On 22 April, a court in Nicosia held its first session in Mustafa’s case, in which the prosecution asked several times to present their case as additional documentation is expected from Egypt as part of the extradition process. The next hearing will be on 13 May. The defence did not object to Mustafa remaining in ‎custody.‎

Handcuffed, Mustafa arrived in court in Nicosia wearing a white T-shirt saying “Ci Ci killer” with the four-finger Rabaa sign used by the outlawed Muslim Brotherhood. During the hearing, he stood quietly while the proceedings were translated from Greek into Arabic.

Robertos Vrahimis, the lawyer assigned by the court to represent Mustafa, said that his client has already admitted to hijacking the EgyptAir flight and diverting it to Cyprus last month. However, he said Mustafa had also claimed political asylum in Cyprus.

“Although the prosecution has approved the Egyptian request for extradition, Mustafa’s political asylum request will continue to be examined as long as he is still in Cyprus,” Vrahimis said.

Mustafa has said in press interviews that he will face the death penalty if he is deported to Egypt. However, the authorities in Cyprus have said they have received written assurances from Cairo that Mustafa would not face the death penalty in a trial in Egypt.

Last month’s hijacking ended peacefully six hours after Mustafa forced the Airbus A320 to land at Cyprus’s main Larnaca Airport after threatening to blow it up with a fake suicide belt.
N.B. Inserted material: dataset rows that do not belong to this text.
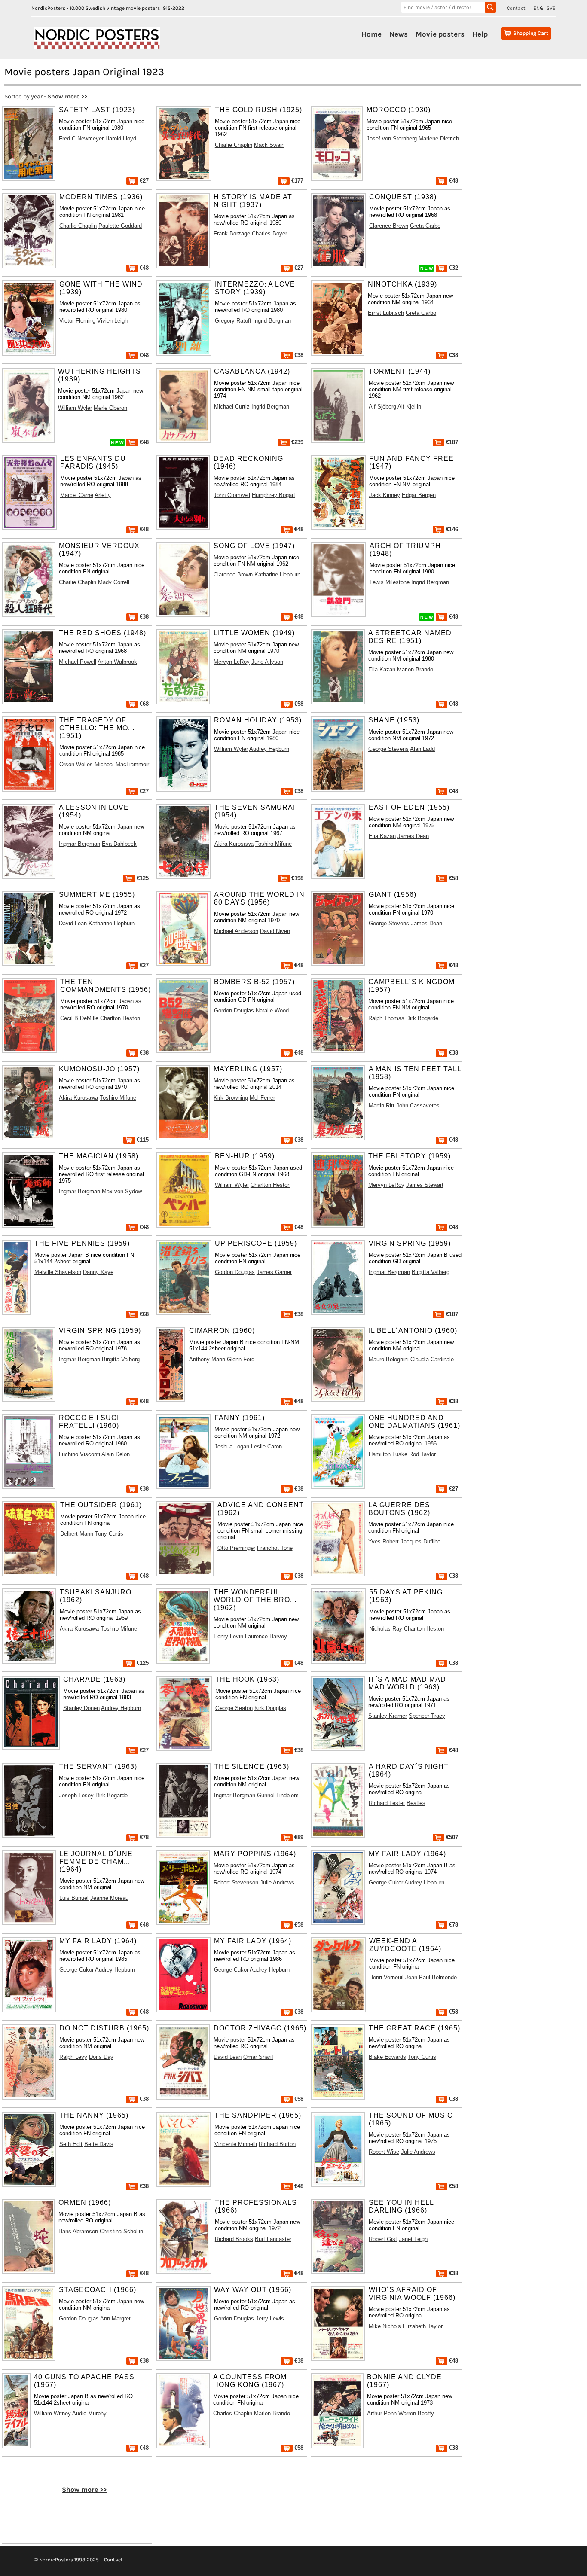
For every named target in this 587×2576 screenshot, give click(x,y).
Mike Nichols (385, 2326)
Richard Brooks (234, 2239)
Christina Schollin (121, 2231)
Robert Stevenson (236, 1882)
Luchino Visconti (79, 1454)
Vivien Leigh (112, 320)
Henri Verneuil (386, 1977)
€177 (296, 180)
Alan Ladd (422, 749)
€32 (452, 268)
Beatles (416, 1803)
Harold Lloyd (120, 138)
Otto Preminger (236, 1548)
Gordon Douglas (234, 1010)
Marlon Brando (415, 669)
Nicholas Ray (385, 1628)
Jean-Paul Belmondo (431, 1977)
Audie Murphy (89, 2413)
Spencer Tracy (427, 1716)
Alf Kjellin (409, 406)
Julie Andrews (277, 1882)
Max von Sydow (122, 1191)
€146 (451, 529)
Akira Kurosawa (234, 844)
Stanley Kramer (387, 1716)
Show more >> (67, 96)
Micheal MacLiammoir (122, 764)
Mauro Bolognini (389, 1359)
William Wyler (75, 408)
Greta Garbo (425, 226)
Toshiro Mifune (273, 844)
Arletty (103, 495)
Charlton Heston (120, 1018)
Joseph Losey (76, 1795)
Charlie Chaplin (233, 145)
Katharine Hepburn (277, 574)
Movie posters (440, 34)
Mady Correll (113, 582)
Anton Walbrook (117, 661)
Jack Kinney (384, 495)
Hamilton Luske (388, 1454)
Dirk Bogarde (422, 1018)
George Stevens (388, 749)
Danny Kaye (98, 1272)
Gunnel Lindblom (278, 1795)
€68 (143, 704)
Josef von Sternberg (392, 138)
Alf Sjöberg (382, 406)
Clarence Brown (388, 226)
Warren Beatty (416, 2413)
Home (371, 34)
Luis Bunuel (74, 1898)
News (398, 34)
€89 (298, 1837)
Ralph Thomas (386, 1018)
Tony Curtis (109, 1533)
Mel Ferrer (262, 1097)
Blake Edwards (387, 2057)
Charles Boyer (269, 233)
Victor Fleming (77, 320)
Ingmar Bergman (79, 844)
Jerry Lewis (270, 2318)
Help (480, 34)
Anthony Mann (207, 1359)
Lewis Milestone (390, 582)
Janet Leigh (413, 2239)
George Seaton (234, 1708)
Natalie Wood (272, 1010)
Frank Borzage (232, 233)
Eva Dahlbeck (119, 844)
Mustafa was arrested when he stepped off the plane after all 72 passengers and crew had been released. Later, the Cyprus authorities described Mustafa as being “psychologically unstable”.

He is facing charges including hijacking, the illegal possession of explosives, kidnapping and threats to commit violence.

Over the last month, Mustafa has told the media different versions of why he took the action he did. After his arrest in Cyprus, he said he had acted “out of desperation” to see his Cypriot ex-wife and children.

His sister in Cairo said in an interview with the Egyptian CBC TV network that Mustafa had been trying to see his children for years and had tried various ways to illegally enter Cyprus.

However, in an interview with the Egyptian Al-Youm Al-Sabea newspaper last week, Mustafa said he had hijacked the plane because he is “against the current Egyptian government” and is in favour of the 25 January Revolution.

“I want my voice to be heard. I think the revolution has been hijacked and the people deceived,” he said.

Mustafa said he was a member of the Egyptian Communist Party, but later in the interview said that he had joined the Free Egyptians Party.

“I left the Free Egyptians Party because it has become the mouthpiece of the government and given up people’s hopes,” he said.

Mustafa has said that his reasons for hijacking the EgyptAir plane were “political,” but these have been dismissed by some experts as maneuvring to get political asylum in Cyprus.

Political analyst Tarek Fahmy said that the circumstances are against Mustafa, as Egypt enjoys good relations with Cyprus.

“Because of the charges he faces, it is highly unlikely that the Cypriot authorities will grant him asylum, especially since the island’s relations with Egypt have seen huge improvements since President Abdel-Fattah Al-Sisi came to power,” he said.

Fahmy added that Mustafa seems to have no evidence that he had been discriminated against by the government because of his political or religious beliefs.

Ayman Salama, an expert in international law, said that it is just a matter of time before Mustafa is handed over to Egypt.

“According to the 1970 Montreal Agreement, Cyprus only has the right to detain Mustafa for a short period to investigate what happened, and then it must deliver him to his country,” Salama said.

He added that the reason why Cyprus should hand over Mustafa is because he is Egyptian and the plane that was hijacked was owned by an Egyptian company and had flown from Egypt.